_ЧТО ТРЕБУЕТСЯ:_ Какие элементы «духовной сущности» народа перечисляет Костомаров в статье «Две русские народности» до слов «все, что образует нрав и характер народа»? Назовите все по фрагменту ниже.

_ФРАГМЕНТ ТЕКСТА:_
*****

У Костомарова не было сомнений в том, что не только социальные низы (крестьянство) являются носителем народности – но лишь на определенном ее этапе (т. е. в допетровской России). По всей вероятности, подобное убеждение все же нуждалось в обосновании: «Если этнография есть наука о народе, то круг ее следует распространять на целый народ, и таким образом предметом этнографии должна быть жизнь всех классов народа, и высших, и низших» [305]. Недостатки исторических исследований ученый усматривал в объекте изучения – это государство и социальные верхи общества, а не народ и народность в надеждинском смысле.
Возможность изменения сложившегося положения Костомаров связывал – следуя за Кавелиным – с объединением истории и этнографии, иначе говоря, в извлечении ее из сферы естественных наук и введении в область наук социальных: «обе науки должны быть изучаемы вместе и развиваться нераздельно одна от другой» [306]. Включение этнографии в историю могло помочь, как ему казалось, преодолеть идею природной обусловленности народности и ввести изучение ее формирования в социальный контекст, что позволило бы показать динамику развития, способность к изменениям под влиянием общественно-политических факторов. Таким образом, вопрос о степени неизменности этнических форм все еще оставался острым. В этом отношении выводы историка вполне могли быть отнесены и к исследованиям других народов Империи, многим из которых приписывалось вековое постоянство и неизменность форм жизни.
В статье Н.И. Костомарова «Две русские народности» (1861) понятие народности использовалось в уже привычном смысле – «особые черты народа», которые он именовал «духовной сущностью». Ее характеристика включала описание следующих элементов – «духовный состав, степень чувства, его приемы или склад ума, направление воли, взгляд на жизнь духовную и общественную, все, что образует нрав и характер народа, – это сокровенные внутренние причины, его особенности, сообщающие дыхание жизни и целостность его телу» [307]. Это определение очень важно с точки зрения эволюции понимания народности: Костомаров трактовал ее в надеждинском смысле, видя в ней качественные признаки народа, а не элемент синонимического ряда «народ» – «племя» – «нация». Но, в сущности, у него главной формой «физического» воплощения народности оказался нрав народа. Последовательно сравнивая различные сферы жизни, быта, истории и культуры малорусов и великорусов, историк обнаружил отличительные особенности этих народностей (не народов) во всех областях, – они, по его мнению, демонстрируют более несходств, нежели общности. Помимо обоснования «отраслевых» отличий двух племен одного народа отмеченные особенности двух восточнославянских племен в «духовных» и даже политических склонностях означали, что категория народности оказалась весьма эффективной для описания не только больших общностей – народов, но и их региональных вариантов, и отдельных этнических групп. Другими словами, возникали предпосылки обоснования идеи о том, что на обладание «народностью» (а значит, этническим и вероятным политическим статусом) могли претендовать не только народы, но и «племена», и их «отрасли». Этому в значительной мере способствовало то, что качества народности выявлялись при помощи поиска этнических отличий, а не сходств, которые при желании можно было обнаружить – как это зачастую и делалось некоторыми наблюдателями – в границах отдельных областей, районов, ландшафтных комплексов и отдельных селений.

*****

_ИСХОДНЫЕ ДАННЫЕ:_
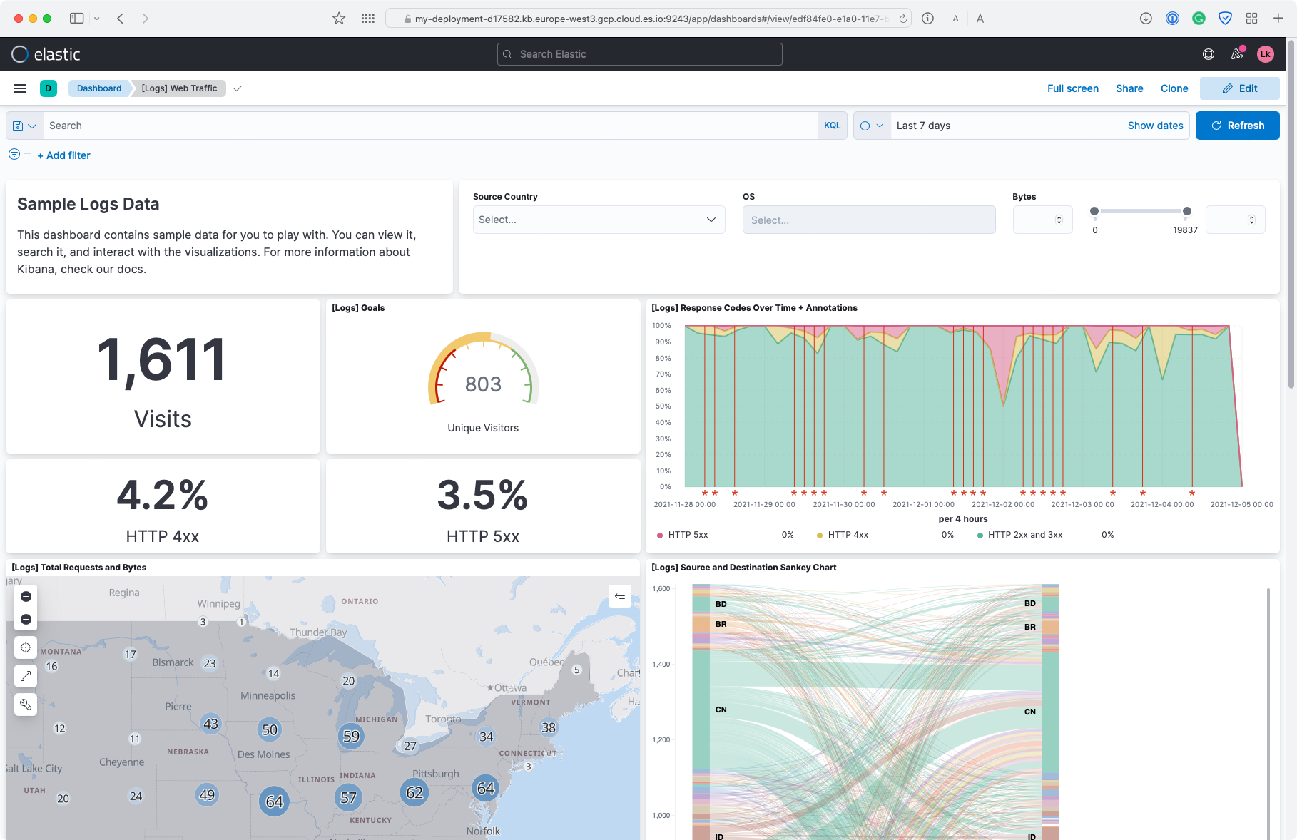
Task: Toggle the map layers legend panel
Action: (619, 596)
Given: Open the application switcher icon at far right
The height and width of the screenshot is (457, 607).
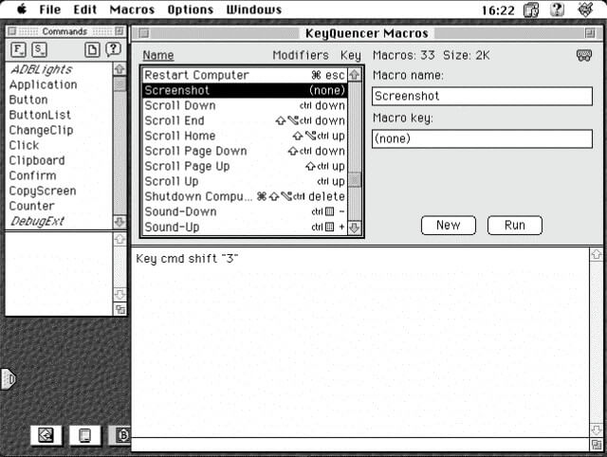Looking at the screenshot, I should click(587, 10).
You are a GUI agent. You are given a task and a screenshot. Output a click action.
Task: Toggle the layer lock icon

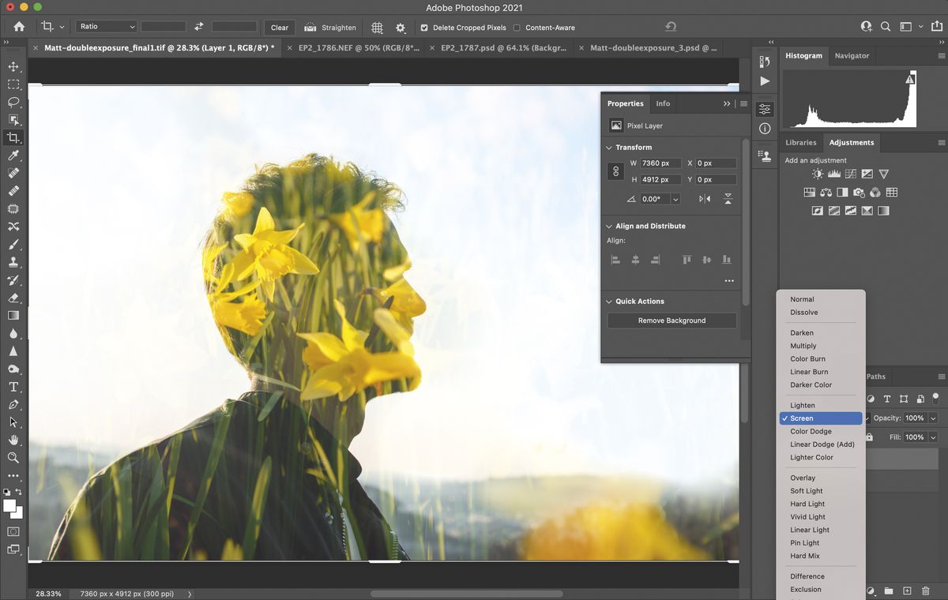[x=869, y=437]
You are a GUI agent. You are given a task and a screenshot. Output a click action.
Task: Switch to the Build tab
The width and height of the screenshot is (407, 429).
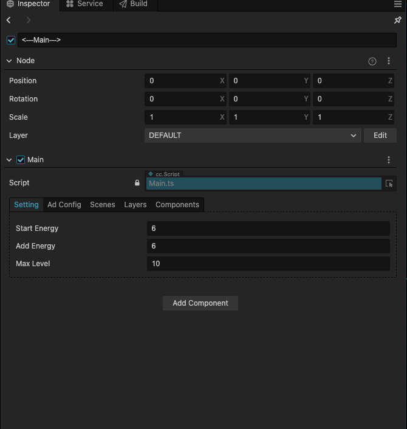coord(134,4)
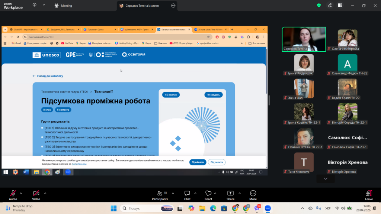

*****

_ГОТОВЫЙ ОТВЕТ:_
- духовный состав
- степень чувства
- его приемы или склад ума
- направление воли
- взгляд на жизнь духовную и общественную